Personal information
- Full name: Benjamin Philip King
- Born: 22 April 1915 Leeds, Yorkshire, England
- Died: 31 March 1970 (aged 54) Bradford, Yorkshire, England
- Batting: Right-handed
- Role: occasional wicket-keeper

Domestic team information
- 1935–1939: Worcestershire
- 1946–1947: Lancashire

Career statistics
| Competition | FC |
| Matches | 117 |
| Runs scored | 4,125 |
| Batting average | 22.05 |
| 100s/50s | 6/17 |
| Top score | 145 |
| Balls bowled | 6 |
| Wickets | 0 |
| Bowling average | – |
| 5 wickets in innings | 0 |
| 10 wickets in match | 0 |
| Best bowling | – |
| Catches/stumpings | 53/6 |
- Source: , 6 August 2008

= Phil King (cricketer) =

English cricketer

Benjamin Philip King (22 April 1915 – 31 March 1970) was an English first-class cricketer who played 117 matches either side of the Second World War, first for Worcestershire, and then – despite his Yorkshire birthplace – for Lancashire.

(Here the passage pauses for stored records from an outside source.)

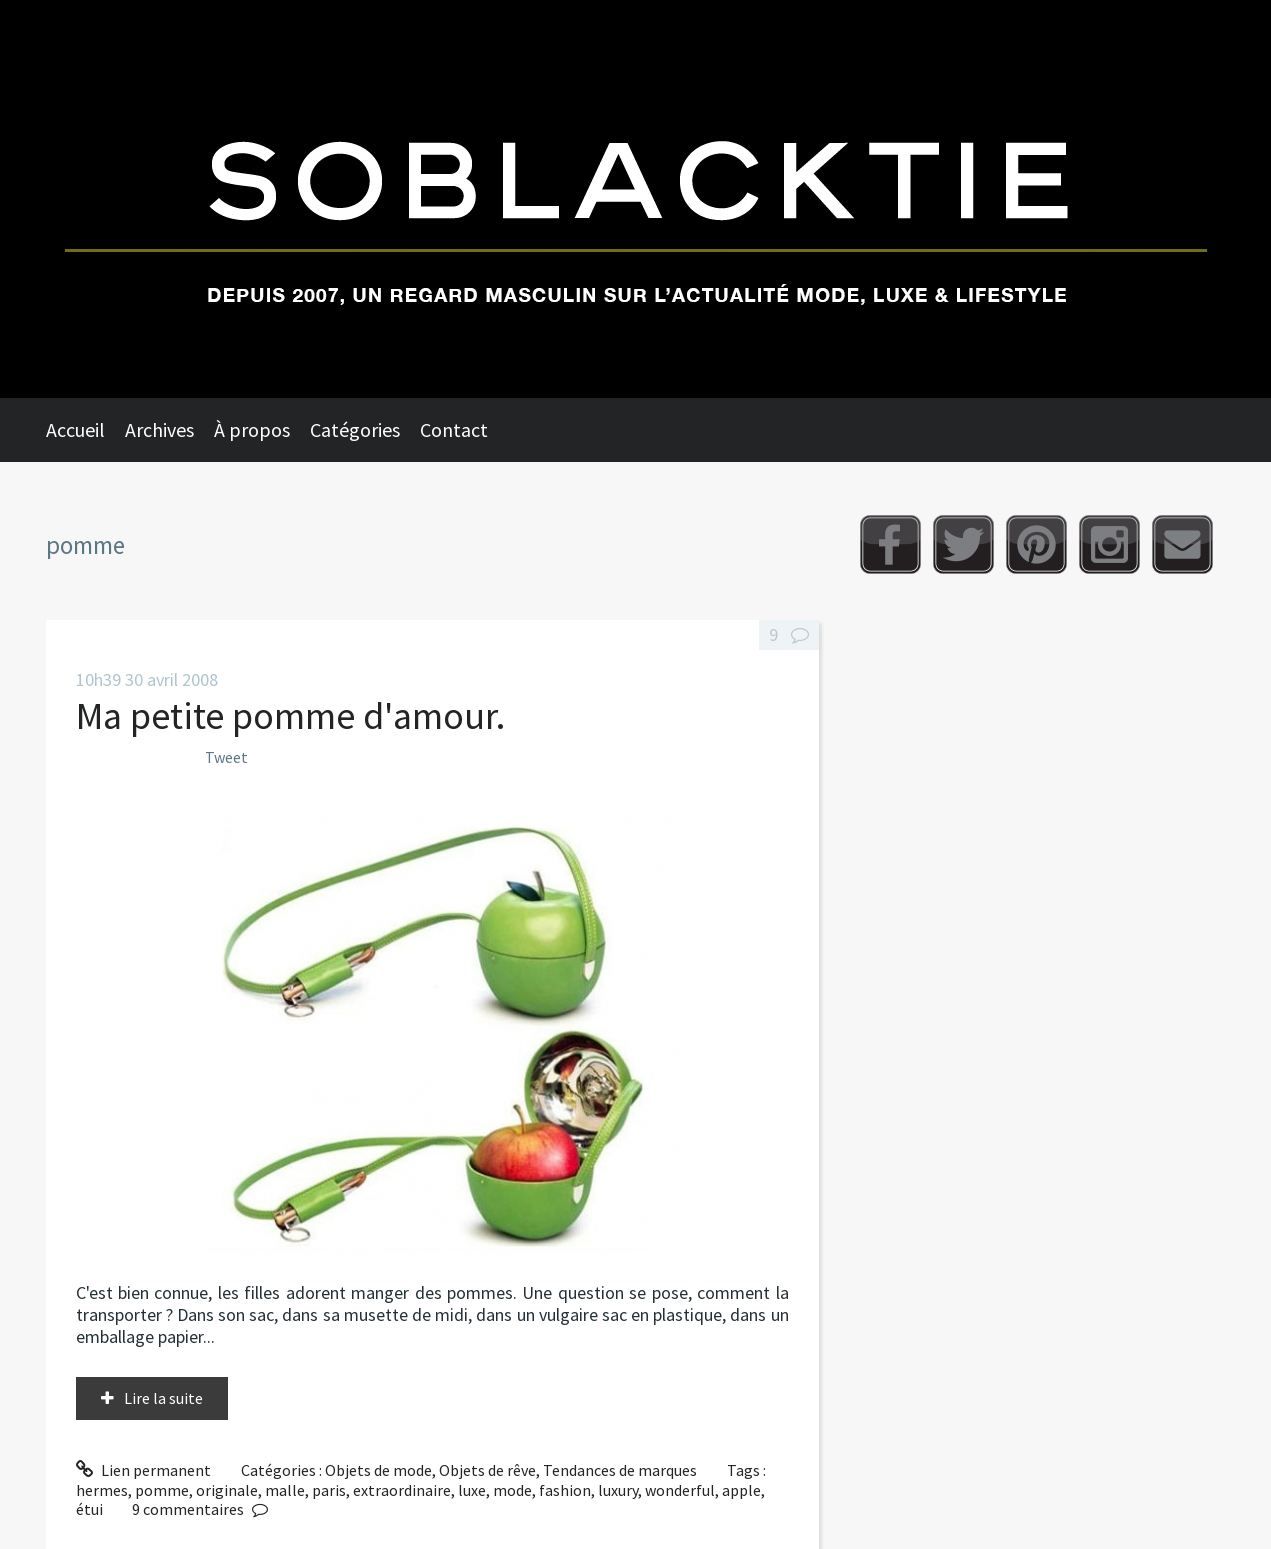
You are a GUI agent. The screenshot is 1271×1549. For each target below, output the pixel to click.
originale (227, 1490)
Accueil (75, 429)
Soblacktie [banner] (635, 199)
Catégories (355, 429)
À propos (252, 429)
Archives (159, 429)
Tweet (226, 757)
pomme (162, 1490)
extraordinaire (402, 1490)
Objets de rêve (487, 1470)
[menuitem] (85, 430)
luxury (618, 1490)
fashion (565, 1490)
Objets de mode (378, 1470)
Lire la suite (163, 1398)
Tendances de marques (620, 1470)
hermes (102, 1490)
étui (89, 1509)
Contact (454, 429)
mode (512, 1490)
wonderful (680, 1490)
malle (285, 1490)
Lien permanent (144, 1470)
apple (741, 1490)
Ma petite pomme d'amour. (290, 715)
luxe (472, 1490)
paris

He was capped by Worcestershire in 1938, and by Lancashire in 1946.

King made a quiet first-class debut for Worcestershire against Northamptonshire in August 1935, scoring just 3 in his only innings.
He appeared twice more that season, though did nothing of note, and although he played 20 games in 1936 and 1937 he made only two half-centuries: 51 not out against Surrey in July 1936
and 50* versus Essex the following month.

1938 was a considerably more successful summer for King. He passed a thousand runs for the first time, hitting 1,178 at an average of 22.65, and scoring his maiden century, 104 against Kent at Tonbridge in June.
He also made 124 against Hampshire at Worcester later in the season.
On this occasion, he reached his hundred before lunch.

Although King just failed to repeat the thousand in 1939, hitting 974 runs, he scored another two hundreds that summer.
In early July he took over the gloves from George Abell during the match against Surrey, and effected five dismissals.
King was named as wicket-keeper in four other matches that year.

When first-class cricket resumed after the war, King offered to return to Worcestershire on condition he was paid one pound for every run over a thousand he scored, but the county refused to accept.
Instead, he moved to Lancashire, for whom he had a successful 1946. He scored 1,145 runs at almost 31, and again struck two centuries. The higher of these was the career-best 145 he made versus Gloucestershire in May; he scored a hundred runs before lunch on the third day, having begun the morning on 34*.

King's final season of 1947 was not particularly successful: he made only 360 runs in 17 innings and passed 50 just twice. After that he retired from playing and took a position as a cricket and rugby league columnist with the Sunday People newspaper. In this role he twice accompanied the Great Britain team to Australia, and he was preparing for a third such tour when he died by a heart attack at the early age of 54.